▶ EXTRACTED TEXT:
* * * * *

Œillade noire is a mid-ripening grape variety that has a tendency to produce high yields of large berries and clusters. Growers working with the variety will often keep the vine in check with winter pruning and short cordons. In southern France it has been traditionally planted in higher elevation vineyards where varieties like Cinsault tend not to ripen well. The vine is susceptible to a number of viticultural hazards including coulure, millerandage, botrytis bunch rot and leafhoppers.

==Wine regions==
Œillade noire has a long history of being grown throughout southern France including in the Gard, Hérault, Rhône, Vaucluse, Var departments covering mostly what is now the Languedoc and Provence wine regions. After the phylloxera epidemic of the late 19th and World Wars of the 20th century, plantings of œillade noire sharply diminished and the grape was on the verge of extinction. It is slowly being revived in the Languedoc region in Saint-Chinian and by at least one wine estate in the town of Béziers who is making a varietal style red and rosé of Oeillade noire. However the grape is currently not a permitted variety in any Appellation d'origine contrôlée (AOC) designated wines and can only be produced as a vin de table.

* * * * *

(Stored data)
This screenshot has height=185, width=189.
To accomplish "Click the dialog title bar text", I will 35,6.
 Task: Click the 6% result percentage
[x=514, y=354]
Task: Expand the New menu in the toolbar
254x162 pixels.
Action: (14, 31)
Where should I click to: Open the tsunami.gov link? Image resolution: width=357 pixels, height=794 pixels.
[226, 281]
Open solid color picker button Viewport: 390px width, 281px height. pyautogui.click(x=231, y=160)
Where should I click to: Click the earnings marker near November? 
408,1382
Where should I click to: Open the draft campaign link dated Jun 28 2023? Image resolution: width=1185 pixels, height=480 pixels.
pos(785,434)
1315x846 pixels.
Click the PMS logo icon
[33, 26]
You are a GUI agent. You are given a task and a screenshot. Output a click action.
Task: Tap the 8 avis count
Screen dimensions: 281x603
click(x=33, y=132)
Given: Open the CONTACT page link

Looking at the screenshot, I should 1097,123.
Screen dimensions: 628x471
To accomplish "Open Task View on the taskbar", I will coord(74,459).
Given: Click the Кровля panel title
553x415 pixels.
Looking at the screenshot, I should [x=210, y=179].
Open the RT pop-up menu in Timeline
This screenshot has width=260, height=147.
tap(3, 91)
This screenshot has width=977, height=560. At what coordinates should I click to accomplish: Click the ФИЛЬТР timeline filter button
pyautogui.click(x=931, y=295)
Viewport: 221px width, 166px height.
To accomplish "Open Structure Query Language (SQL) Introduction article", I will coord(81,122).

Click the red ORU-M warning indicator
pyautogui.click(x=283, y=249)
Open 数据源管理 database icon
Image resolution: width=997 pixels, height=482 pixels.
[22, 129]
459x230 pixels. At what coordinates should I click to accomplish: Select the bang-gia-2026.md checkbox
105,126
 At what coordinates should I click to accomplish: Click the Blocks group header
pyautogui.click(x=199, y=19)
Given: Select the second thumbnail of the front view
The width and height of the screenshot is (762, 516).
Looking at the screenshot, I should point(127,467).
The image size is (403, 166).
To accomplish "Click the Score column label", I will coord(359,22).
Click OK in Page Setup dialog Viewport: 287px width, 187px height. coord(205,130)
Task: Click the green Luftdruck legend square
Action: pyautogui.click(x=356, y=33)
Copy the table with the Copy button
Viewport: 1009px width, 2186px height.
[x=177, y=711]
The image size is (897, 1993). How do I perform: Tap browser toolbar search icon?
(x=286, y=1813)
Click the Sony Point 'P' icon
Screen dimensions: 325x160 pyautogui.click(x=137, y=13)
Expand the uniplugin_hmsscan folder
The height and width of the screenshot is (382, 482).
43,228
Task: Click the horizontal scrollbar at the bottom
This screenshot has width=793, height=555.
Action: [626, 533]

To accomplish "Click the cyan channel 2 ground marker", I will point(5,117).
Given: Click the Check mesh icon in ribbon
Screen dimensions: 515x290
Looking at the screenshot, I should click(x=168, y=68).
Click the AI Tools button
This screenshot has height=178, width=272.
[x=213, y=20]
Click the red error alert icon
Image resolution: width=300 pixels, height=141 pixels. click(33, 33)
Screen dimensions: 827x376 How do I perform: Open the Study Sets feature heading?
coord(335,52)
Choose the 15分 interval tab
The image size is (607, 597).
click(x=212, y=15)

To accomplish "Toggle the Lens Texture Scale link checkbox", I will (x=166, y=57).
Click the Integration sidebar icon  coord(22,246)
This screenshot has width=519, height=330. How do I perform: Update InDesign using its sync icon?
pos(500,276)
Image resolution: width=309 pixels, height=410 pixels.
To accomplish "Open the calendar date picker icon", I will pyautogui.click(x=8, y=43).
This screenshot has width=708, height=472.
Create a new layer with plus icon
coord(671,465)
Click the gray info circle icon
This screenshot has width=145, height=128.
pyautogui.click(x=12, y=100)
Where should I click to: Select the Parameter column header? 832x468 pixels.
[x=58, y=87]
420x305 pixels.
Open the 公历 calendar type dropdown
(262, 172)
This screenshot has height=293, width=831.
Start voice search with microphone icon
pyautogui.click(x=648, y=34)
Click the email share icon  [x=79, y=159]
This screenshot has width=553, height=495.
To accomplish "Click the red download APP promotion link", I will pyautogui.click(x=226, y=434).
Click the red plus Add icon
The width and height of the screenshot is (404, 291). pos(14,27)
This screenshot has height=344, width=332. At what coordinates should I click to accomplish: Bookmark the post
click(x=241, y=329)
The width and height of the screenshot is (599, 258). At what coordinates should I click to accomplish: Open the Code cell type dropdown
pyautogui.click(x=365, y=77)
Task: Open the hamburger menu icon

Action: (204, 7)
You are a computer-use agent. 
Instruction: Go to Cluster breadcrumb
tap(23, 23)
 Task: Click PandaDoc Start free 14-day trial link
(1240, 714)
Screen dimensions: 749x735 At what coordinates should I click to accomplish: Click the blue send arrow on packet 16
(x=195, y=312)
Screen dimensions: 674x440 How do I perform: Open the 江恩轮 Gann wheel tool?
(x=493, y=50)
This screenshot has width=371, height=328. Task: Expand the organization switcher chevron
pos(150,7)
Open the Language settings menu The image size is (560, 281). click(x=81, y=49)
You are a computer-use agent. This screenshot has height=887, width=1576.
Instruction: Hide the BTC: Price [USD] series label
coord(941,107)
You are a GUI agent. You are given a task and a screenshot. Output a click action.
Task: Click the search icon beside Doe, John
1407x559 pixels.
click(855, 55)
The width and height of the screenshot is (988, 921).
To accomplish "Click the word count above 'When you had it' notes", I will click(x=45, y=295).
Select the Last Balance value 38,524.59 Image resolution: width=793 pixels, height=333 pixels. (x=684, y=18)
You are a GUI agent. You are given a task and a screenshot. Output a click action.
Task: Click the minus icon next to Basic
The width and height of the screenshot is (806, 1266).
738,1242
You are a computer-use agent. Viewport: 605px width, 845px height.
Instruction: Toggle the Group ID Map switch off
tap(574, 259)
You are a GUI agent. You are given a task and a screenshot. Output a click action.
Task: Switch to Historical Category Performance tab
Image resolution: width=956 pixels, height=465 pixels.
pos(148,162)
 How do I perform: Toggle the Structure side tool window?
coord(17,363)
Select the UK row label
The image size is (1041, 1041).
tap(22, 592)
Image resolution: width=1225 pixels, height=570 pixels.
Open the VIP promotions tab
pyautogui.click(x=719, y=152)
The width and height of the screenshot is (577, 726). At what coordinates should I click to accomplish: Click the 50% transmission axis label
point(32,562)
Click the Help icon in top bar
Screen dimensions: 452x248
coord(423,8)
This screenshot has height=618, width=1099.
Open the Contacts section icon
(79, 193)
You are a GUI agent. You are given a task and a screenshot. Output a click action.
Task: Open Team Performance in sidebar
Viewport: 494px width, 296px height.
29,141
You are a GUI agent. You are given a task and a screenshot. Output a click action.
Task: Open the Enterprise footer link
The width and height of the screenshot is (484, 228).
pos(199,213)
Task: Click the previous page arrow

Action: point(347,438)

* * * * *

▶ REQUIREMENT 1:
Answer these questions using the text on the œillade noire grape:
(a) Which methods do growers use to keep the vine in check?
(b) Which two historical events does the text link to the sharp decline in plantings?
(c) In which town is at least one estate making a varietal red and rosé from the grape?
▶ REQUIREMENT 2:
Revise the œillade noire text, everything from "Œillade noire is" down to "rot and leafhoppers.", putting "Grenache" in place of "Cinsault".
▶ REQUIREMENT 3:
Resume the text on the œillade noire grape from where it stops.

▶ WRITTEN ANSWER 1:
(a) Winter pruning and short cordons.
(b) The phylloxera epidemic of the late 19th century and the World Wars of the 20th century.
(c) Béziers.

▶ WRITTEN ANSWER 2:
Œillade noire is a mid-ripening grape variety that has a tendency to produce high yields of large berries and clusters. Growers working with the variety will often keep the vine in check with winter pruning and short cordons. In southern France it has been traditionally planted in higher elevation vineyards where varieties like Grenache tend not to ripen well. The vine is susceptible to a number of viticultural hazards including coulure, millerandage, botrytis bunch rot and leafhoppers.

▶ WRITTEN ANSWER 3:
==Styles==
According to Master of Wine Jancis Robinson, œillade noire tends to produce soft, fruity light bodied red wines of modest alcohol levels that are meant to be released soon after vintage and consumed young.

==Synonyms==
Over the years Oeillade noire has been known under a variety of synonyms including: Aragnan noir (in the Vaucluse department), Aragnan sec, Araignan, Araignan noir, La Croque, Negra Gentile, Œillade, Œillade noir, Ouilade, Ouillade, Ouillard, Ouiliade, Passerille noire (in the Saint-Péray AOC), Puillade, Uliade and Ulliade.